What you need to do —
Find "Viewport: 1456px width, 838px" in the material below, then write out that line and every line after it exactly, ending with the last one; skip the pictures.

Data —
'''

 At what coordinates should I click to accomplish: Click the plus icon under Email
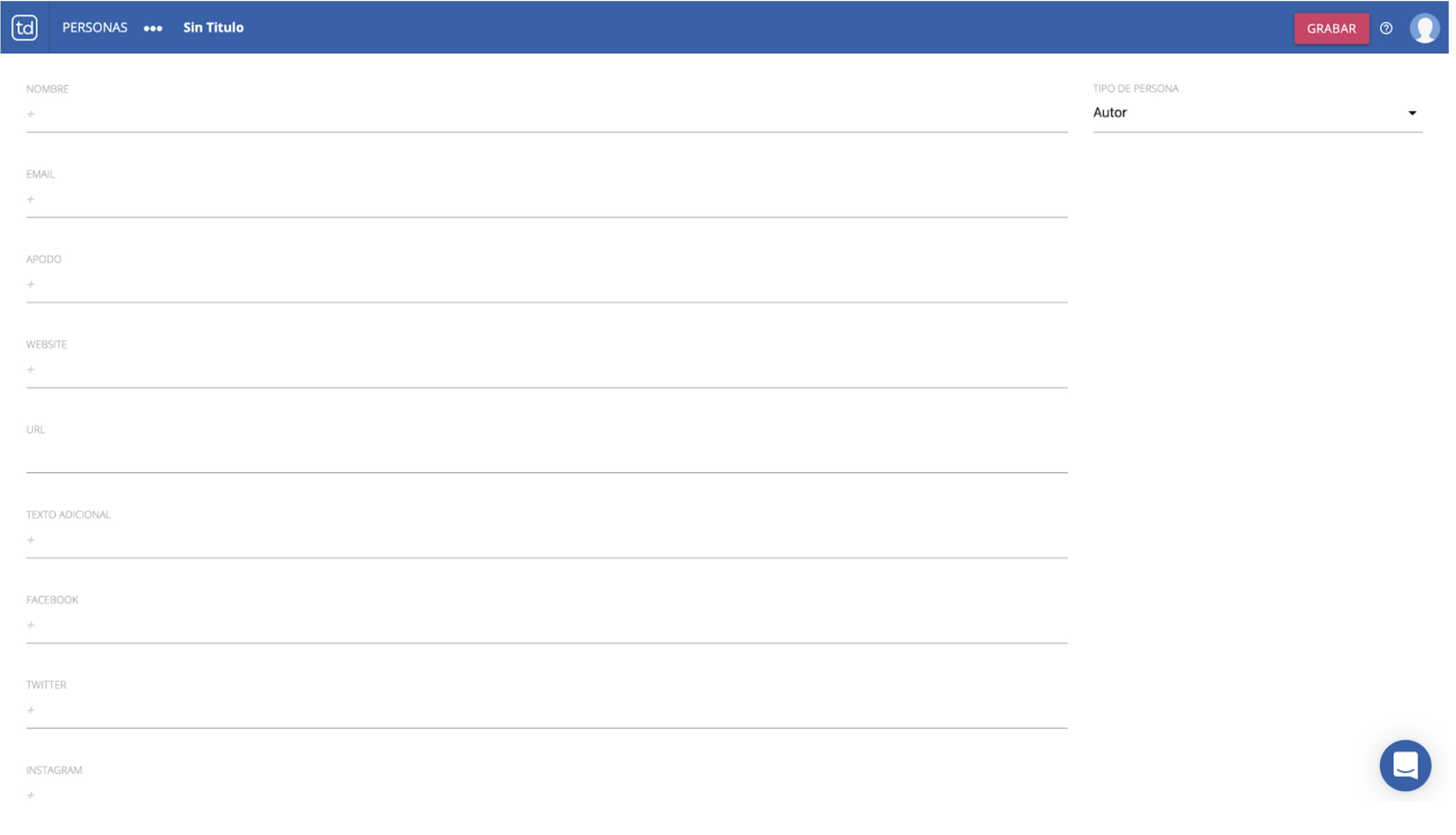tap(31, 199)
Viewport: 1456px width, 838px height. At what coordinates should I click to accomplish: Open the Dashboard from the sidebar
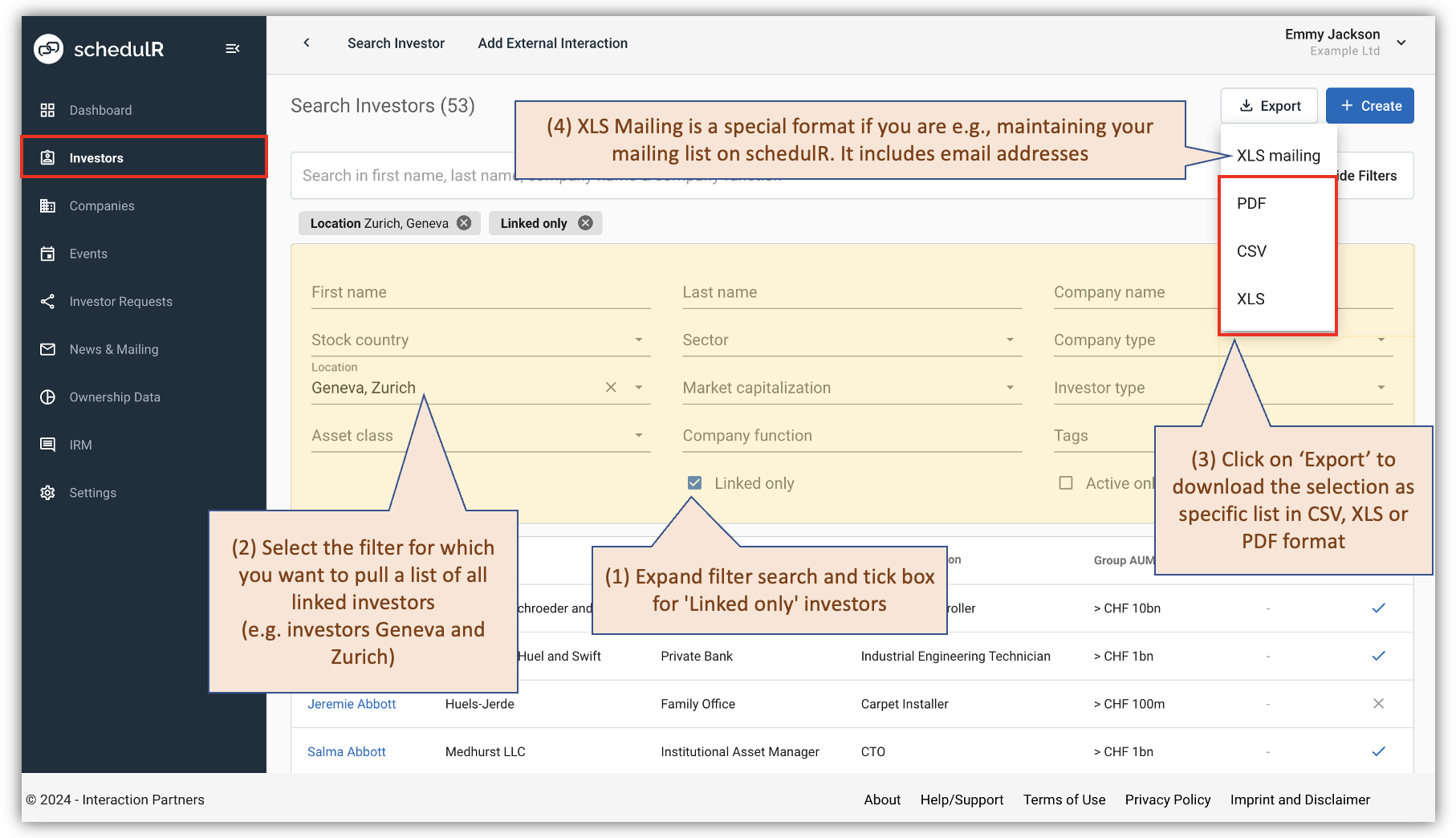[100, 110]
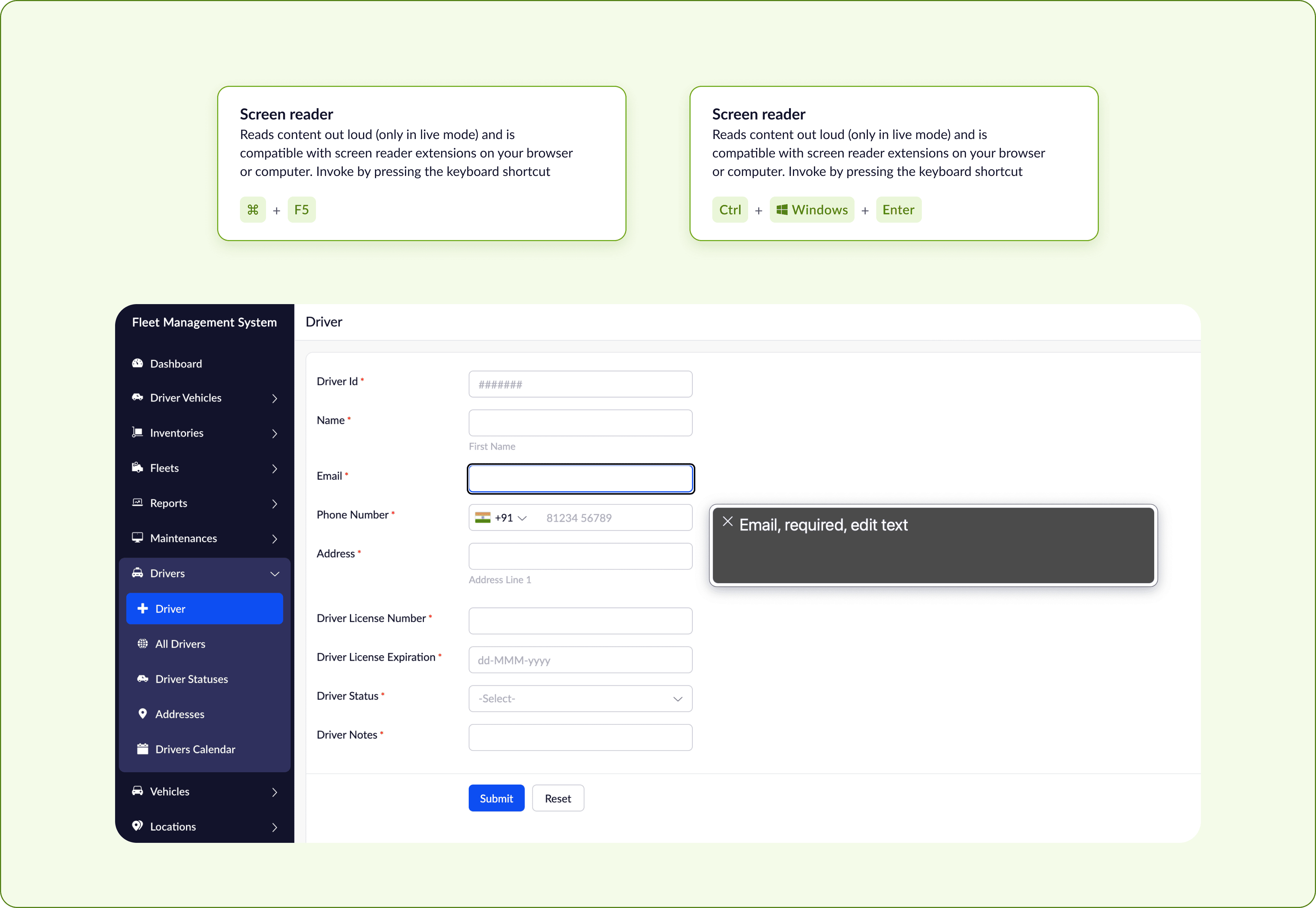Open Driver Statuses menu item
The height and width of the screenshot is (908, 1316).
tap(191, 679)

'''

Exercise result —
Viewport: 1456px width, 838px height. At what coordinates should I click to accomplish: Open the Dashboard from the sidebar
[100, 110]
Open Driver Statuses menu item
The height and width of the screenshot is (908, 1316).
tap(191, 679)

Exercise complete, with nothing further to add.